A mini tuner for EFHW antennas (true half wave)


When I started in SOTA I used for some time different antennas: resonant quarter wave verticals, non resonant random length verticals, dipoles, doublets with tuner, and finally the EFHW (resonant end fed half wave).

The EFHW was the better choice after trying all these different antennas for several reasons:

  • Feeding the antenna at the lower end reduced the required run of coaxial cable when compared to other antennas feed at the centre or high in the appex of the pole.

  • Multibanding the EFHW antenna was easy by placing either manual links or LC traps.

  • It was easy to deploy it inverted V, inverted L, or straight at a lower height in difficult summits.

To connect the EFHW to your rig you need a transformer because this antenna is a high impedance, with a value of around 3000 ohms.

I built an easy to do wideband transformer using a material 43 ferrite ring core. This is a common solution used by many people. The feeder I used is this design, with a FT 114-43:

I have been using this setup for many years with satisfaction. Performance was more or less repeatable but in some summits I experienced troubles with increased SWR level compared to what I had in some other summits. I worked many stations and some DX at the right time, as propagation allowed.

By reading a bit more on the subject, I have seen that this wideband and miraculous transformer has some losses that contribute to be so versatile. These losses reduce SWR and the rig is happy at the expense of losing some radiation.

I have experienced disturbing high values of SWR when QSYing from CW portion of one band to the SSB portion. It makes sense; you trim the antenna wire length to be optimal to either CW or SSB, and therefore, if you go up the band changing frequency, there will be some SWR variation.

For that reason I was motivated to consider a different way of feedind my EFHW.

What could I do to solve my SWR issues and improve performance?

An alternative feeder: the EFHW tuner

Instead of using the wideband transformer as shown above, I rode about monoband transformers. It is easy to build a feeder using iron powder toroids plus adding a capacitor in parallel to have a LC circuit. The combination of inductance and the capacitor determines the resonant frequency.

Being my most used bands for a SOTA activation 40 – 30 – 20 meters I decided to build a mini tuner with a variable capacitor that would resonate in all these bands, instead of using a fixed cap that would be valid for a single band.
This design is not mine; they are homebrewed designs on internet as well as some parts available in the market, like the Pacific antenna tuner (QRP Kits) or the one made by QRP Guys:

Why should I care to build my own version then?

EA2BD EFHW tuner

Okay, I could buy one of these kits, but I thought I would rather prefer to do my own version with these features:

  • I would use powder iron material 6, which is appropriate for 5 to 30 MHz resonant circuits. Some people use material 2 but it seems to be less appropriate if you intend using higher bands, say between 7 up to 28 MHz.

  • Most tuners have a fixed ratio of 49:1 or 64:1. Instead I would like to add flexibility by making my tuner had the two ratios selectable.

● **Parts of the exercise**
1) According to the EFHW tuner page, why does SWR rise when the operator moves from the CW portion of a band to the SSB portion? Answer in one to three sentences.
2) Carry on the EFHW tuner page from its last sentence.
The items after this point are separate from the EFHW tuner page.

● **Records supplied**
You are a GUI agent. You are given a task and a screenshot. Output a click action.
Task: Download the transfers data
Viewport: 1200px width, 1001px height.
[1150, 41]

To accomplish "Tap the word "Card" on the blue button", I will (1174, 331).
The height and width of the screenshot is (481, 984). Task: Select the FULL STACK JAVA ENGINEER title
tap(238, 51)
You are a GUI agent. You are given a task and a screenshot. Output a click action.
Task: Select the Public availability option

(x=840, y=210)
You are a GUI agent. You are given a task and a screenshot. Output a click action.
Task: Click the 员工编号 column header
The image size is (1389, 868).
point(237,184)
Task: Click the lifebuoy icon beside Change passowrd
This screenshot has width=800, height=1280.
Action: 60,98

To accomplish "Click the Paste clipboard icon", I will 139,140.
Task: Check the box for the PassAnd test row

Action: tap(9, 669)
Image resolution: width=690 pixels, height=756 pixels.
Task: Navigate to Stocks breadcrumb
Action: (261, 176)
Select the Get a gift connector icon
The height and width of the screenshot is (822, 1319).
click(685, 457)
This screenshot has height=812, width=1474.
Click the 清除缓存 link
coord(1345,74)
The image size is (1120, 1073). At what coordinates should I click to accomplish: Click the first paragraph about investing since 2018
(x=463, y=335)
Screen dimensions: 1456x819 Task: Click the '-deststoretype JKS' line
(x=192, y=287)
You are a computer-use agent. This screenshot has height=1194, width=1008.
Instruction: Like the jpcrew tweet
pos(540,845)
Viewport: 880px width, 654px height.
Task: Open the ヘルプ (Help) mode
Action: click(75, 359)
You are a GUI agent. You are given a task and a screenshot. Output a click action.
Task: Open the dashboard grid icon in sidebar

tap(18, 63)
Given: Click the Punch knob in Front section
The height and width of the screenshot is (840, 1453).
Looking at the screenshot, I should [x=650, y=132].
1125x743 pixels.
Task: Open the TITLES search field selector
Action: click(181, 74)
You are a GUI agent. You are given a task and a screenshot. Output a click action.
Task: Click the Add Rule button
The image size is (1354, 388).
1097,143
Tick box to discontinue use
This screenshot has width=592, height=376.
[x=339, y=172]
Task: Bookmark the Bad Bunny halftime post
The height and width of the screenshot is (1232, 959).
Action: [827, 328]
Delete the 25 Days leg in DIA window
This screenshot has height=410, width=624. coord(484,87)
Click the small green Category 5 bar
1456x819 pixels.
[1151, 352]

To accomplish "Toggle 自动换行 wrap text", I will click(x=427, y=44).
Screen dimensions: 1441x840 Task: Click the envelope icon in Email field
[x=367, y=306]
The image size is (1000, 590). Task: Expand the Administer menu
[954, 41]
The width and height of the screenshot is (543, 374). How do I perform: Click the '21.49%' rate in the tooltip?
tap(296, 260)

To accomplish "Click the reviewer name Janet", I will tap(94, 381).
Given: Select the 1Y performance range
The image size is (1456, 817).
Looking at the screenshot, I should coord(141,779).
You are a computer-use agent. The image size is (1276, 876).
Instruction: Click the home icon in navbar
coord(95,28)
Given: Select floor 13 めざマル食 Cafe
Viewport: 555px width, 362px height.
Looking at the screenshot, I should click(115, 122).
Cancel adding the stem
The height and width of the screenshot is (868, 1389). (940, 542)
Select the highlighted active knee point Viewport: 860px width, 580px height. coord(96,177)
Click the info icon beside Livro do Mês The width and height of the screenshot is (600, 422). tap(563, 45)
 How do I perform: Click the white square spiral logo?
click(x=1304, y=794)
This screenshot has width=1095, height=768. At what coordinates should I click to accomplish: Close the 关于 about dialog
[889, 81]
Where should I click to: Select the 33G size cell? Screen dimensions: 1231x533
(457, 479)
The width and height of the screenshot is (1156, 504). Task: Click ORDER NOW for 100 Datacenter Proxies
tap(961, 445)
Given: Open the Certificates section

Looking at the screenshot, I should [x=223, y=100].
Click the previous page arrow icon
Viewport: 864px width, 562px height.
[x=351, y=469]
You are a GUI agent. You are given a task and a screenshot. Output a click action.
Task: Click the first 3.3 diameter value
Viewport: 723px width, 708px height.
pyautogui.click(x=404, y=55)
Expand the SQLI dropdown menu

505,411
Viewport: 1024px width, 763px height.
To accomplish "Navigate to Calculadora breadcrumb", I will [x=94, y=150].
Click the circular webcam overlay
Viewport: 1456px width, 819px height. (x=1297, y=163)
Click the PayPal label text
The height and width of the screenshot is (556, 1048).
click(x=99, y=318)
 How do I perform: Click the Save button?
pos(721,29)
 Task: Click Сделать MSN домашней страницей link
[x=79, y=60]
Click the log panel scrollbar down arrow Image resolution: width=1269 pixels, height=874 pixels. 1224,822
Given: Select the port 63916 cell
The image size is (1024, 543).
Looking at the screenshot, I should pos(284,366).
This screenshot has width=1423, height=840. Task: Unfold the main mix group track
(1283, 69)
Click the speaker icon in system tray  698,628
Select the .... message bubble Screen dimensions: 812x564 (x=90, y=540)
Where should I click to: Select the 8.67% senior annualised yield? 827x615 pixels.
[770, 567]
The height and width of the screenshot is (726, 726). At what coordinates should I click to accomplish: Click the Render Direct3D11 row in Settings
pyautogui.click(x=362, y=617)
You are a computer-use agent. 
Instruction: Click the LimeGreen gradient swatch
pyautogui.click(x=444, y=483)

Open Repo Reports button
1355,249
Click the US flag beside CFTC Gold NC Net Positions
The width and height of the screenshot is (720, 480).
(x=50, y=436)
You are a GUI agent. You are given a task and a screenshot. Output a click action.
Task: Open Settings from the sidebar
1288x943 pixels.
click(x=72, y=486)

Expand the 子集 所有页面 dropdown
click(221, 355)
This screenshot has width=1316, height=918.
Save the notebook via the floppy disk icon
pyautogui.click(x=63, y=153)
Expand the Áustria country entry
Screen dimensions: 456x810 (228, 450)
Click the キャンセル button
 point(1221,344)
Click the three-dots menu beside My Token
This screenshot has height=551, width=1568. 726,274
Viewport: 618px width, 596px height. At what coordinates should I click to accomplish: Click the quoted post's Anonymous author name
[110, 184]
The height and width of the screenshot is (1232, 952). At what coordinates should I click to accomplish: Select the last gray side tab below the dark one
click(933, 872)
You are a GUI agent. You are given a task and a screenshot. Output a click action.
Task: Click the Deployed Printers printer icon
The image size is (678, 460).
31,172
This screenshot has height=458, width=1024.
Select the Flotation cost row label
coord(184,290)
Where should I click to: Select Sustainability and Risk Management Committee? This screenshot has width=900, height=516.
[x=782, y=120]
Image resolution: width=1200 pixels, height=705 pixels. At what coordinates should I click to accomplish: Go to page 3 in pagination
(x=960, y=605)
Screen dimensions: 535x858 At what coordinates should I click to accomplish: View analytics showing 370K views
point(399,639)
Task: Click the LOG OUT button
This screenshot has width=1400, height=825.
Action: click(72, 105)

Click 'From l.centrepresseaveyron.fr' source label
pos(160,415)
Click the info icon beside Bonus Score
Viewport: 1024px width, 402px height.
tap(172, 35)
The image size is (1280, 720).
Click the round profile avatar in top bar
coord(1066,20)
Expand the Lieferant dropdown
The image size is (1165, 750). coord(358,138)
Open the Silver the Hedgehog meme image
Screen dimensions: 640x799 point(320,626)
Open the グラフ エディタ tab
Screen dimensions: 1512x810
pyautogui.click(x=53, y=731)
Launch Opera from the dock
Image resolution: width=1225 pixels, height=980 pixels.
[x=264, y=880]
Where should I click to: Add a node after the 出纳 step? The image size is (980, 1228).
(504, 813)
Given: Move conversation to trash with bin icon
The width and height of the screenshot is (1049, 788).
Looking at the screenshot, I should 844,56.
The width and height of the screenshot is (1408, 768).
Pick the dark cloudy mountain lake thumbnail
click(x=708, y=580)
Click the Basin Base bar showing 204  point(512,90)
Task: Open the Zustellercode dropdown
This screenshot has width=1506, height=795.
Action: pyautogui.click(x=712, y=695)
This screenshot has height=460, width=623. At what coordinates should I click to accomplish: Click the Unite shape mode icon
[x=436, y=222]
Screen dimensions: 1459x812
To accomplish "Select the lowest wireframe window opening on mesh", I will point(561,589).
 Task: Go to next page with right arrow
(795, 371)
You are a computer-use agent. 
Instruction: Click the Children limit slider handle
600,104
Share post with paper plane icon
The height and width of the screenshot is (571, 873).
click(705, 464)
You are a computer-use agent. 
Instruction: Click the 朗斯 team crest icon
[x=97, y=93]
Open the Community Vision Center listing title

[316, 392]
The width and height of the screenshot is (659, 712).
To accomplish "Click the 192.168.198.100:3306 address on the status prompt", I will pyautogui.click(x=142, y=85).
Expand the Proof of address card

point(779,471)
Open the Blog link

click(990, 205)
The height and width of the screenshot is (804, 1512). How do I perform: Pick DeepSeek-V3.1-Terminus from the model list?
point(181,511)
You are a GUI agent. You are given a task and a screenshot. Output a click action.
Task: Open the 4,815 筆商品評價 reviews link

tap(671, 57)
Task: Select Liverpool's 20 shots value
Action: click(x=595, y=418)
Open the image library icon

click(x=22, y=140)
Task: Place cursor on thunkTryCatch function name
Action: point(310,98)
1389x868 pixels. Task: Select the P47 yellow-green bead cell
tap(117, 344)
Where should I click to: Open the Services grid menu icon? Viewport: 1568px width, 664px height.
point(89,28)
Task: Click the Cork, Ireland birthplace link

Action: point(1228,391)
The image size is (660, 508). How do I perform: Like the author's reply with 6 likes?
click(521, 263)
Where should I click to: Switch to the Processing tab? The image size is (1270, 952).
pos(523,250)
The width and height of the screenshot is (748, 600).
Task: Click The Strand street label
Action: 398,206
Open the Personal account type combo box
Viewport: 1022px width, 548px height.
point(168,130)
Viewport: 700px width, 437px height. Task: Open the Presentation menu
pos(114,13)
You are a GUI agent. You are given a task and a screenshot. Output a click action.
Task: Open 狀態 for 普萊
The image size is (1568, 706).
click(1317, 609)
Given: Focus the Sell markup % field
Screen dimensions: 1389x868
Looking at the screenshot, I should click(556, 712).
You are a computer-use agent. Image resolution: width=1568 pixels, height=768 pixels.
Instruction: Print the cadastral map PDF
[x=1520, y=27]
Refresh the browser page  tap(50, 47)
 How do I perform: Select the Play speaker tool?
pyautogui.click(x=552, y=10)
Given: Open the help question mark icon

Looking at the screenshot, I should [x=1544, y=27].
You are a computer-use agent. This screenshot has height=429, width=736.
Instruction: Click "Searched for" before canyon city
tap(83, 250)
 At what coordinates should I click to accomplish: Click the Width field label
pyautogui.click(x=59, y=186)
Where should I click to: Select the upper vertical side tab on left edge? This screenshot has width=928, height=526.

● **Responses per task**
1) The antenna wire is trimmed to an optimal length for either the CW or the SSB portion. Changing frequency up the band therefore brings some variation in SWR.

2)
  • Most of the existing tuners use a polyvaricon with a range of about 15 to 250 pF. I would prefer to have the choice of reducing the range of my capacitor for some bands so that the tuning process would be less touchy.

  • I would like a tuner that could work with a max power of 15 watt.

  • I will get rid of putting a SWR led bridge, as I will read SWR level in the rig display.

With these constraints I contacted George, KX0R, one of the best End fed antennas guru. Based upon his experiments on the field he has developed his own versatile tuner, that can handle variable situation and deals with both low or high impedance in the antenna.
His design is here. (opens new window)

My goal was simpler, because I would always use a resonant half wave and therefore the expected impedance would always be high. That would make my design simpler, but I checked with him the doubts I had.
He was very supportive, replied to all my questions and gave me valuable advises on how to assemble my model; thanks a lot George!

This is how my design looks like:

As you can see, I have added two switches in the two gang capacitor and therefore I can select between range 1: 5 - 69 pF, range 2: 14 - 160 pf, or range 3: 19 - 229 pF.

In the other hand, I intend to build the transformer based on material 6 with 3 turns for Primary, then 21 turns Secondary, to have a 49:1 ratio, for a 2450 ohm impedance in the antenna side, and add 3 more turns to reach 24 turns, that is for 64:1 ratio, or 3200 ohm.

Having these two ratios available I can play on the field and have better control of the antenna impedance in its specific location and therefore compensate ground effect variation and its influence on impedance.

It would be great to add some more taps and create other ratios, but this would make the tuning process much more complicated and long. Having these two basic ratios will probably cover most cases. We’ll see later if these ranges are all right.

Building the tuner

I checked in my junk box and found many of the required components. I just had to buy a small plastic box and aT80-6 core (I choose that diameter to keep the core cool for low power). The rest was available. Let’s see the build up process step by step.

1.) Drill hole for the polyvaricon and fit in the box. Be carefull when tightening the screws onto the body shaft, if the screws go too deep they get inside the capacitor and can deform and damage the inner plates. I added washers to avoid this trouble. Tighten with care.

2.) Drill and install the three switches for the capacitor and the toroid.

3.) Drill and install the input RCA connector and the outlet banana connector.

4.) Wind the toroid with 0,6mm ennameled wire (AWG #23), counting each time the wire passes inside the core. Make a tap at nr. 3, another tap at nr. 21 and end after 24 turns. Remove the ennamel in all taps and solder the ends.

5.) Install and solder the core according to scheme. Be quick when soldering to the ground lug of the polyvaricon, avoid excesive heating.

6.) Add wires between the switches and to the antenna connector to finish the assembly.

The tiny tuner is ready to test. It weights 58 gram (2,05 oz).

Bench tests

Prior to testing the tuner in a summit I connected a 3000 ohm resistor between the antenna connector and ground to simulate a EFHW antenna.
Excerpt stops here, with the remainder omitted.